Mark Loveland is a Senior Research Associate II on WestEd’s Learning and Technology team. He is the project co-director for updating assessment frameworks for the National Assessment of Educational Progress (NAEP); co-director of a project focusing on the National Education Technologies Activities (NETA), providing logistic, analytic, and policy support to design and implement the NETA; director of STEMworks, providing technical assistance to partnering states and large districts for identifying effective STEM learning programs; project director for WestEd’s research partnership with NewSchools Venture Fund’s EdTech Ignite Challenge, providing research support to edtech companies for product improvement; and principal investigator for multiple IES-funded Small Business Innovation Research (SBIR) studies of a science laboratory sensor system.

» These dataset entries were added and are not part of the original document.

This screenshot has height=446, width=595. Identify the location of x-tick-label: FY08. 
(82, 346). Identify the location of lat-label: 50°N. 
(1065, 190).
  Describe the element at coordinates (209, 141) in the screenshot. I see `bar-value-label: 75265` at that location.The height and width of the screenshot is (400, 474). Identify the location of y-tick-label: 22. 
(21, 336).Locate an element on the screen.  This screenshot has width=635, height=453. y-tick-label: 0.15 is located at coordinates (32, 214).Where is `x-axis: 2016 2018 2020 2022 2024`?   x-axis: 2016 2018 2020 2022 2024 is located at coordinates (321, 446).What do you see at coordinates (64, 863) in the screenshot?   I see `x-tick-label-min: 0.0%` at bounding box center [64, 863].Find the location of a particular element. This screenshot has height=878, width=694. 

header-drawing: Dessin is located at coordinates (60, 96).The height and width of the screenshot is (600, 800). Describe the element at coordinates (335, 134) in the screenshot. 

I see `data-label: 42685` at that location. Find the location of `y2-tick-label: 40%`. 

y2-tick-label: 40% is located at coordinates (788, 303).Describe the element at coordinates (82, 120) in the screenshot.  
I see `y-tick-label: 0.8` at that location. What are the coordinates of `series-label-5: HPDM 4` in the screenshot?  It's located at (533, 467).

Loveland has 25 years of experience working in scientific research and science, mathematics, and technology education. His biomedical research investigated the molecular genetics of breast cancer and other human cancers. Loveland’s experience in STEM education spans a wide spectrum, from teaching secondary biology, chemistry, and environmental science to the development of formal and informal science education resources. He has created curriculum and teacher professional development programs at the National Academy of Sciences and worked as the coordinator for action research efforts to transform middle school mathematics and science teaching and learning in San Francisco public schools.
He received his doctorate from Georgetown University in the Tumor Biology Program at the Lombardi Cancer Center, and a bachelor’s degree in biology from the University of California, Los Angeles.